▸ **Task statement**:
Quote the lines of the listing from the one containing "This screenshot has height=450, width=470." through the end of the listing, both ends included, without changing anything.

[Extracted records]
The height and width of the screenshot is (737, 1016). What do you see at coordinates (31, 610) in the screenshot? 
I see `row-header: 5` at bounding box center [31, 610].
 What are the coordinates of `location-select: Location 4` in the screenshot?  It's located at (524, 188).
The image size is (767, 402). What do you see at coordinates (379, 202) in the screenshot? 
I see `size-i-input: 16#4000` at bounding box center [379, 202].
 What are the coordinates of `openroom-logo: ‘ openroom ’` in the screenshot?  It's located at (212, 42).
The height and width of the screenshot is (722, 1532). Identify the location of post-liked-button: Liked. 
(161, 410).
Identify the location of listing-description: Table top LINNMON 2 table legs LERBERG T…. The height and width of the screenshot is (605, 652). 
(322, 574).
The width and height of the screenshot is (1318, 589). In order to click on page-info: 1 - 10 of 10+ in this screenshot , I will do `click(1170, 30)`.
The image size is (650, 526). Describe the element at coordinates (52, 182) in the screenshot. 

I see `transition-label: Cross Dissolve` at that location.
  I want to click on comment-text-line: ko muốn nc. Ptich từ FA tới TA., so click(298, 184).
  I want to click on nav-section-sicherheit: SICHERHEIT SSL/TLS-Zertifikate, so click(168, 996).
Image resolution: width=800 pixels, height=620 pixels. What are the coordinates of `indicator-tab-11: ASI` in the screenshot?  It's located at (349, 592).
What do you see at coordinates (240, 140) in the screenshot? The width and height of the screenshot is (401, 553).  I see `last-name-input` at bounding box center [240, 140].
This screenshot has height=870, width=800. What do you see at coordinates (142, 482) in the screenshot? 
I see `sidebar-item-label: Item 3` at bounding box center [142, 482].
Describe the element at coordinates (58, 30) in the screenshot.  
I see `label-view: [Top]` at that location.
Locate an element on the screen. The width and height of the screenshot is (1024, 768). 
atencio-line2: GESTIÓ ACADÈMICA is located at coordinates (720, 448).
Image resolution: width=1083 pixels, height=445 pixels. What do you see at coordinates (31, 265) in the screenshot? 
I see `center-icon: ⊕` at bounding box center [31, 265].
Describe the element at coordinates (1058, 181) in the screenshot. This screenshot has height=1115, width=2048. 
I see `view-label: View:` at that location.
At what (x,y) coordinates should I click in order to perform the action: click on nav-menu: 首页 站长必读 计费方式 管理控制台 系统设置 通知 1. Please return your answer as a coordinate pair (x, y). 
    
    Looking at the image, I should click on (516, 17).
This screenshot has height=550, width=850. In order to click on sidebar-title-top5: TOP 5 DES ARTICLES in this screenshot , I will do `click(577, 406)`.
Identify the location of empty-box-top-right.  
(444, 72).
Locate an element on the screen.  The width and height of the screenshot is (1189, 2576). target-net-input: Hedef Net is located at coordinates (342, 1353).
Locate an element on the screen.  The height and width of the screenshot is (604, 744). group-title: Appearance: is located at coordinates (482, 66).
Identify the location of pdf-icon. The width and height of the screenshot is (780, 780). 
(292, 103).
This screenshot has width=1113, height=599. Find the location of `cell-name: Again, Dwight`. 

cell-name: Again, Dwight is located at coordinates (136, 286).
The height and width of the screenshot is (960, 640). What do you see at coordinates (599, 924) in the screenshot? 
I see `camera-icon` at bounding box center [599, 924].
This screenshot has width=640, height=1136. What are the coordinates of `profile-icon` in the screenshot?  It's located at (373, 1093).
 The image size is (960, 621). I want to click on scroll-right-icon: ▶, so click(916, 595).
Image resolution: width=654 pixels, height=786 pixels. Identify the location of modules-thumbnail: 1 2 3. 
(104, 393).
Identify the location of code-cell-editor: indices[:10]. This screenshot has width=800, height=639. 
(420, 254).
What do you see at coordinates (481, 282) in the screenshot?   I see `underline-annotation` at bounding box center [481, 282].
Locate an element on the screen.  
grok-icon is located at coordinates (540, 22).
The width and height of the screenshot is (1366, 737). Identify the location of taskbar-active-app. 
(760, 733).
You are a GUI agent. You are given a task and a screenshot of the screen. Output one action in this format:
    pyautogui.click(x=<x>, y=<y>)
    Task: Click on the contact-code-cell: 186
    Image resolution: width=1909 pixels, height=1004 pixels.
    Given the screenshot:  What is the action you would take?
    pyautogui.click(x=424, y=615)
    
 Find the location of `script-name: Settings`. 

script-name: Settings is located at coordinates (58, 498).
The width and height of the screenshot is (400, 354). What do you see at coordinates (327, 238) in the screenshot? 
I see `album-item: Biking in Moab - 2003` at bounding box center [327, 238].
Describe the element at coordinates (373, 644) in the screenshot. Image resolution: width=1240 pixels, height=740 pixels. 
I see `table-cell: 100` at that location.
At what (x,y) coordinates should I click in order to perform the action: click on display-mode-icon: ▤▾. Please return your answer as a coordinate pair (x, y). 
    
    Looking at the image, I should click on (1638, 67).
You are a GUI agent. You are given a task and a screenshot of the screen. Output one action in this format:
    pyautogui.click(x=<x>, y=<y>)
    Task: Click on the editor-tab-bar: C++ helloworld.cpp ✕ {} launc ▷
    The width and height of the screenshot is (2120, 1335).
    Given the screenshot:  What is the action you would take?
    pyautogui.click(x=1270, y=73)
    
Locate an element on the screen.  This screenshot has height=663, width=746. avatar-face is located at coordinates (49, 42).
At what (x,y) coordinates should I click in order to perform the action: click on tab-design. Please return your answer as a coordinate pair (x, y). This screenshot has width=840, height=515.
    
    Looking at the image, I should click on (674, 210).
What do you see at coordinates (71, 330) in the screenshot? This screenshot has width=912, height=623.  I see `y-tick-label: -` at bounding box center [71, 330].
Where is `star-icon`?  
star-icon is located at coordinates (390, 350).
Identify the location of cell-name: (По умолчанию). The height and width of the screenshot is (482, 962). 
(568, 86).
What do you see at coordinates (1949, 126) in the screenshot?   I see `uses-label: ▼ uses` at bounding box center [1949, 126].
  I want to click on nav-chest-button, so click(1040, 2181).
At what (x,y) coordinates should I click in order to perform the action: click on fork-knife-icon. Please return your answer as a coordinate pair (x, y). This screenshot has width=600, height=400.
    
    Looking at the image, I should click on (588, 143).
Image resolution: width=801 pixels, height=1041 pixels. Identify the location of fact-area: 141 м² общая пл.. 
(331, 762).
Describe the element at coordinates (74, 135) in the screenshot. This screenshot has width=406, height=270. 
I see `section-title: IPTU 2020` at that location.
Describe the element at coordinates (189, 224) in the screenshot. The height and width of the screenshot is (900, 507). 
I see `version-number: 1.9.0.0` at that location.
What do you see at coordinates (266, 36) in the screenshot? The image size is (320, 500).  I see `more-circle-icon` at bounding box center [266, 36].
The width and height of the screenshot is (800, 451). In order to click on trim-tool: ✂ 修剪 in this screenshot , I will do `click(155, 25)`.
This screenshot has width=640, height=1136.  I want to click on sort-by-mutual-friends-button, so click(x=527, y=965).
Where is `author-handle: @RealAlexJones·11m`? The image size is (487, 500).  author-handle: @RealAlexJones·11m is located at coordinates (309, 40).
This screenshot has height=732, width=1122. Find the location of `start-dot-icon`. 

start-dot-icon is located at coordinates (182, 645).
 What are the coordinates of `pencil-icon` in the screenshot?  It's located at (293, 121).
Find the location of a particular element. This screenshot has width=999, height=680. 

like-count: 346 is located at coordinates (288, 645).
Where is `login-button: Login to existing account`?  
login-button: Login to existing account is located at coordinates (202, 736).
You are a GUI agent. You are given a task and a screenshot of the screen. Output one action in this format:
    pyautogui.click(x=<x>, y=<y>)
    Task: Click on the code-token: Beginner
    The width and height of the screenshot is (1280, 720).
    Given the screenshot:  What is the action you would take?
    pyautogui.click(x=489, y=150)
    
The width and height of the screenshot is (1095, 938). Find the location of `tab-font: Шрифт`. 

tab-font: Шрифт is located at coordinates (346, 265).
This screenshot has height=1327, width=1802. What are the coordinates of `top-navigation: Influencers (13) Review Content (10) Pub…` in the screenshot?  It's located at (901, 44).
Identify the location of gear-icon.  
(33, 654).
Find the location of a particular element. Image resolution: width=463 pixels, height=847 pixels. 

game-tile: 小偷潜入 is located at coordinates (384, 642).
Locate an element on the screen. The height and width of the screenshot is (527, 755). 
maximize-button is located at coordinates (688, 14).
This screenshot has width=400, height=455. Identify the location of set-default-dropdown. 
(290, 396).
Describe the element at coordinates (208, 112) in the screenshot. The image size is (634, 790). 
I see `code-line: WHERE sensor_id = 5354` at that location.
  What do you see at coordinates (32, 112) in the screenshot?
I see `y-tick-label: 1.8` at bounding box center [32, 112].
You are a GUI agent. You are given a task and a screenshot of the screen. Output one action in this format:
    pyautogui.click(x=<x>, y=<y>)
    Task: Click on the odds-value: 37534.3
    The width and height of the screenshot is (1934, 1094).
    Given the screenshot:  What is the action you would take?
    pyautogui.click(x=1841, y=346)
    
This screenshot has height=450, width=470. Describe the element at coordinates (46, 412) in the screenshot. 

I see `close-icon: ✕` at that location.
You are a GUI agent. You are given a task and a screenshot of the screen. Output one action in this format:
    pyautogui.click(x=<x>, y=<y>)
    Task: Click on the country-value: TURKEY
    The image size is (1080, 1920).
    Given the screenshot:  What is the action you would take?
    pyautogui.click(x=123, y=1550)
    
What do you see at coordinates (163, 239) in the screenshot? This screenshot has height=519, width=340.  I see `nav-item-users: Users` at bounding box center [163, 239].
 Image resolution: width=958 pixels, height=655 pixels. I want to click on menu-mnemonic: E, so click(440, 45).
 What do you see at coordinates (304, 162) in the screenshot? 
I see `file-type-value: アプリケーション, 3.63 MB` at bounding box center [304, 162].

▸ **Worked solution**:
This screenshot has height=450, width=470. Describe the element at coordinates (46, 412) in the screenshot. 

I see `close-icon: ✕` at that location.
You are a GUI agent. You are given a task and a screenshot of the screen. Output one action in this format:
    pyautogui.click(x=<x>, y=<y>)
    Task: Click on the country-value: TURKEY
    The image size is (1080, 1920).
    Given the screenshot:  What is the action you would take?
    pyautogui.click(x=123, y=1550)
    
What do you see at coordinates (163, 239) in the screenshot? This screenshot has height=519, width=340.  I see `nav-item-users: Users` at bounding box center [163, 239].
 Image resolution: width=958 pixels, height=655 pixels. I want to click on menu-mnemonic: E, so click(440, 45).
 What do you see at coordinates (304, 162) in the screenshot? 
I see `file-type-value: アプリケーション, 3.63 MB` at bounding box center [304, 162].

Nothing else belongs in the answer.